Figure 5. Inhibition of miR-96 activated the FOXO3a pathway.

A, Luciferase activity assay of indicated cells transfected with the pGL3-FOXO3a-3′UTR reporter with increasing amounts (20, 50 nM) of miR-96 mimic- or miR-96 inhibitor-oligonucleotides. B, Western blotting analysis of FOXO3a expression in indicated cells. C, Relative FOXO3a reporter activities in the indicated cell lines. Error bars represent mean ± SD from three independent experiments. * P<0.05.

Figure 6. FOXO3a plays an important role in miR-96-induced proliferation.

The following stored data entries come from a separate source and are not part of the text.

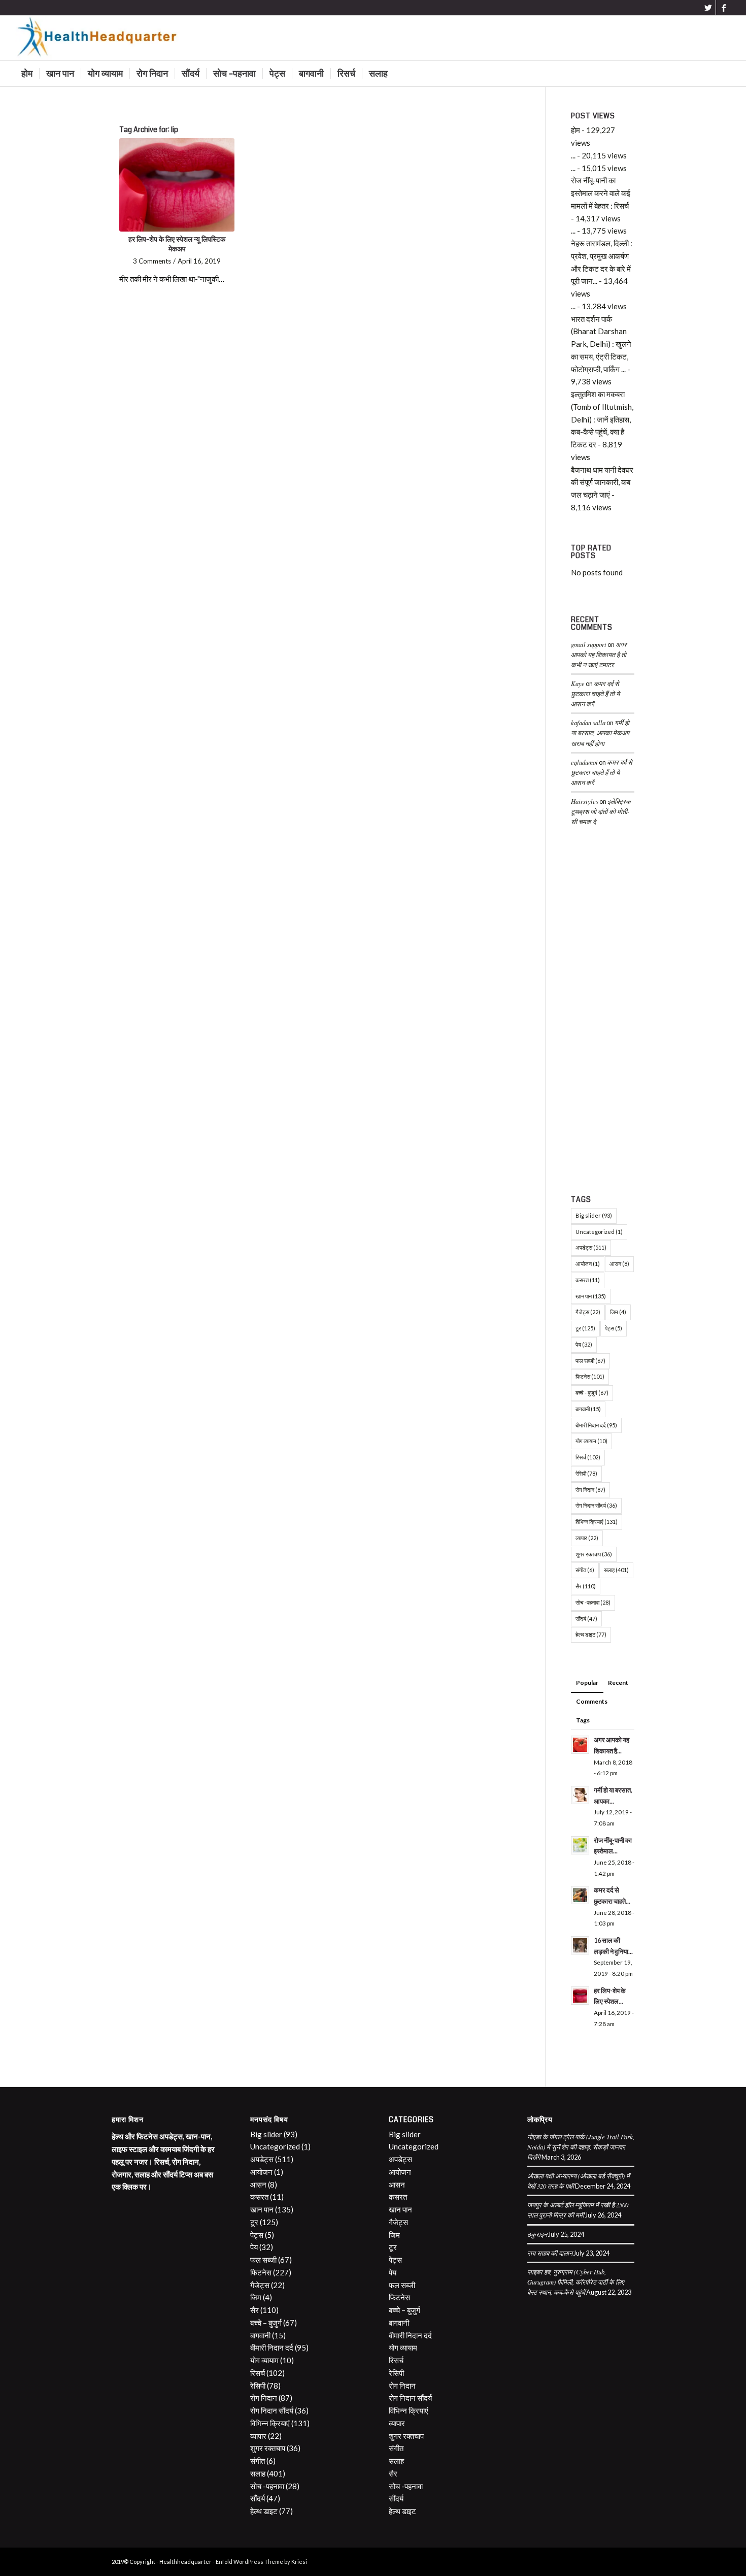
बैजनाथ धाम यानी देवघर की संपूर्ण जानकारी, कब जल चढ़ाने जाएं (602, 482)
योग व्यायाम (591, 1441)
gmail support (588, 644)
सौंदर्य (586, 1618)
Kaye (578, 683)
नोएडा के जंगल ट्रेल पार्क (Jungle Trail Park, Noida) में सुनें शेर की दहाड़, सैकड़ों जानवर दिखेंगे (580, 2146)
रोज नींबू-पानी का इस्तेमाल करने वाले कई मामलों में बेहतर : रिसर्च (600, 193)
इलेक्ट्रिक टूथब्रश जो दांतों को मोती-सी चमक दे (601, 811)
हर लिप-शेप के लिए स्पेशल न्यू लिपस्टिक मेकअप (176, 244)
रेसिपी (586, 1473)
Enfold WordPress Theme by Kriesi (261, 2561)
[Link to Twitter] (708, 7)
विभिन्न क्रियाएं (596, 1521)
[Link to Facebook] (723, 7)
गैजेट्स (587, 1312)
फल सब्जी (590, 1360)
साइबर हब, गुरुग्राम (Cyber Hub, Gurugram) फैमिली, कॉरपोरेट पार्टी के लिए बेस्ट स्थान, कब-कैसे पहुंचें (575, 2281)
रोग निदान (590, 1489)
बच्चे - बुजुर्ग (591, 1392)
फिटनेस (589, 1376)
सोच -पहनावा (593, 1602)
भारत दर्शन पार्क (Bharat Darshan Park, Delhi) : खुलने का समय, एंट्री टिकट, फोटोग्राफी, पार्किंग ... (601, 344)
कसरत (587, 1280)
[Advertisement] (602, 1013)
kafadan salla (588, 722)
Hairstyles (584, 801)
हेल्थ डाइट (590, 1634)
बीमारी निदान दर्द (596, 1425)
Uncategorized (599, 1231)
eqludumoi (584, 762)
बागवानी (588, 1409)
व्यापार (586, 1538)
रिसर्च (587, 1457)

A, The expression of p21^Cip1, p27^Kip1 and cyclin D1 in indicated cells using real-time PCR analysis. GAPDH was used as a loading control. B, Relative FOXO3a reporter activity in the indicated cell lines. C, The growth rate of breast cancer cells transfected with miR-96 mimic, or mixed miR-96 and FOXO3a, or mixed miR-96 and FOXO3a-3′-UTR. D, Real-time PCR analysis of expression of miR-96, p27 and cyclin D1. E, Expression of FOXO3a, Ki67 (upper) and correlation (lower) analysis of miR-96, FOXO3a, Ki-67 in two normal human breast tissues and eight freshly prepared human breast cancer tissues. * P<0.05.